歴史は性懲りもなく繰り返すが、何もかもが懐かしいなどとは思わない
yomoyomoさんによるコラム。今回のインタビューについて後半で言及。伊藤穰一氏が日本人は閉鎖的と執拗に触れている点に注目。
※おまけのツッコミ
これは余談ですが、早稲田大学文学部の就職率が10%程度だと人から聞いて、「それなら残りの90%ブログを書けばいいのに」と思いましたよ(笑い)。ものは書けるけど書く媒体がないという人はいるので、きっちりと発言する場さえあれば伸びると思うんです。

大丈夫、慶應大学などの大学生の方々が、よくわからない就活ブログをがりがり書いて、伊藤氏の言う通りの世界になってますから。そんな素敵な活動が「ウケるブログセミナー」になったりします。

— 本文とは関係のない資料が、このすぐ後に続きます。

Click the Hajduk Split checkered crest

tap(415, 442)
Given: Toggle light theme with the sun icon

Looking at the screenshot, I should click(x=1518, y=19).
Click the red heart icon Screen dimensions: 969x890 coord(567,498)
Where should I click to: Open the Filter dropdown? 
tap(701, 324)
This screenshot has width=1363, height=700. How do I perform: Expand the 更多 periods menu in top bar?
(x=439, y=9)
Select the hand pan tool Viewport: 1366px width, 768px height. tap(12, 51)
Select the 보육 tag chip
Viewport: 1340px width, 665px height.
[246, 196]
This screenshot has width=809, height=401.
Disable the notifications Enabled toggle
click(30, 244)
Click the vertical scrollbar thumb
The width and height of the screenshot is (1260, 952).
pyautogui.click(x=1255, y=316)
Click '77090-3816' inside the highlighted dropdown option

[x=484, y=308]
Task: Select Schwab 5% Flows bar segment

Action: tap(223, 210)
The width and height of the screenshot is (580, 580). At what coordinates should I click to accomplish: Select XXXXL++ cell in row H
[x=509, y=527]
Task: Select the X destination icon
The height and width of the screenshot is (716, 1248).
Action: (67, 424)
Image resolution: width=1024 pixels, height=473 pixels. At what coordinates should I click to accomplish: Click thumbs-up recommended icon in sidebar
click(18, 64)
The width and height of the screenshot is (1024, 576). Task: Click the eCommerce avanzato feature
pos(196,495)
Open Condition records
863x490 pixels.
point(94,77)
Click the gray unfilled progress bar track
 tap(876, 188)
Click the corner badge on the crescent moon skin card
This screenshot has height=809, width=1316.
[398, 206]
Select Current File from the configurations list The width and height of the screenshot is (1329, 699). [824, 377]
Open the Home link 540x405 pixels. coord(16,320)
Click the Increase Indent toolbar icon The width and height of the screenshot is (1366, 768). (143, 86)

ARTIFACT@ハテナ系 - ウケるブログセミナーはすごかったようだ
※厳密には会社に就職するためにブログを書いているので、就職しないでブログを書いたらという伊藤氏の提案とは違う
そして、大人のドリームビッグサクセスマガジン『BIG tomorrow』で「始めたとたんに年収が5倍!の例も 自分の仕事に即役立つ、ブログ活用実例集――自己PRから集客、お金の稼ぎ方まで、最強ワザを紹介」なんてステキな特集が組まれたりも。